:: Selection ::
===

# Dewalt Edge Guide is a Smooth Slider



## rejo55 (Apr 5, 2012)

Thanks for the post. I have been thinking that I could really use an edge guide, but none of my routers have the holes in the base to install one. Has anyone ever made an auxiliary base plate with holes bored to accept the rods? And if so, how would you go about it?
Have a good'un
Joe


----------



## pintodeluxe (Sep 12, 2010)

Joe, 
I think the base plate would flex too much. Have you looked for a router on the used market? Most routers now have holes machined in the base to accept some sort of edgeguide.


----------



## rejo55 (Apr 5, 2012)

Thanks, Willie. I was thinking about maybe making a base plate out of oak or maple, about 3/8" thick, just the size of the original router base, using longer screws to mount it. Most of the work I do is not very deep, so I don't think that the extra thickness of the base plate would hinder me. 
What do you think?

===

:: Provided records ::
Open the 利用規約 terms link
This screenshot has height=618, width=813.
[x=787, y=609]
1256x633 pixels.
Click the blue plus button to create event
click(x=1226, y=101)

===

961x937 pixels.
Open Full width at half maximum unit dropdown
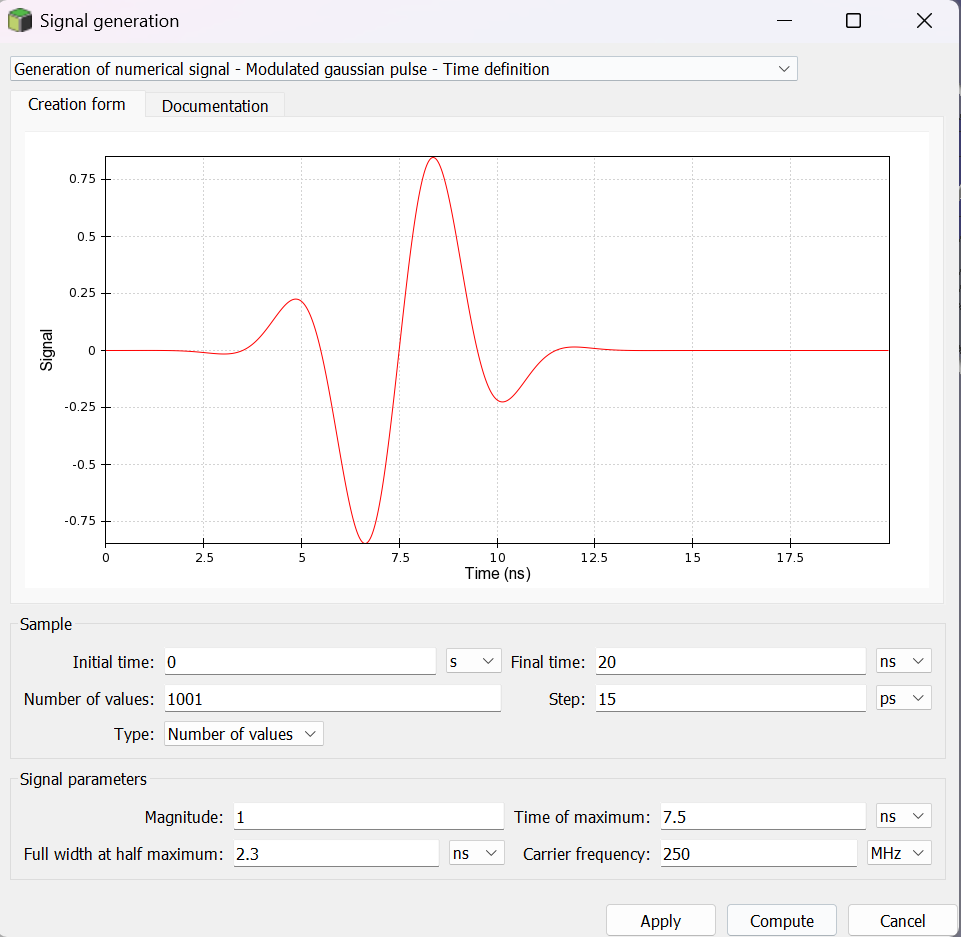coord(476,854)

===

Write out the part of the forum thread on the Dewalt edge guide that runs from "Thanks for the" up to and including "sort of edgeguide.", word for word. The records are material of their own and have no connection to the forum thread.

:: Finished exercise ::
Thanks for the post. I have been thinking that I could really use an edge guide, but none of my routers have the holes in the base to install one. Has anyone ever made an auxiliary base plate with holes bored to accept the rods? And if so, how would you go about it?
Have a good'un
Joe


----------



## pintodeluxe (Sep 12, 2010)

Joe, 
I think the base plate would flex too much. Have you looked for a router on the used market? Most routers now have holes machined in the base to accept some sort of edgeguide.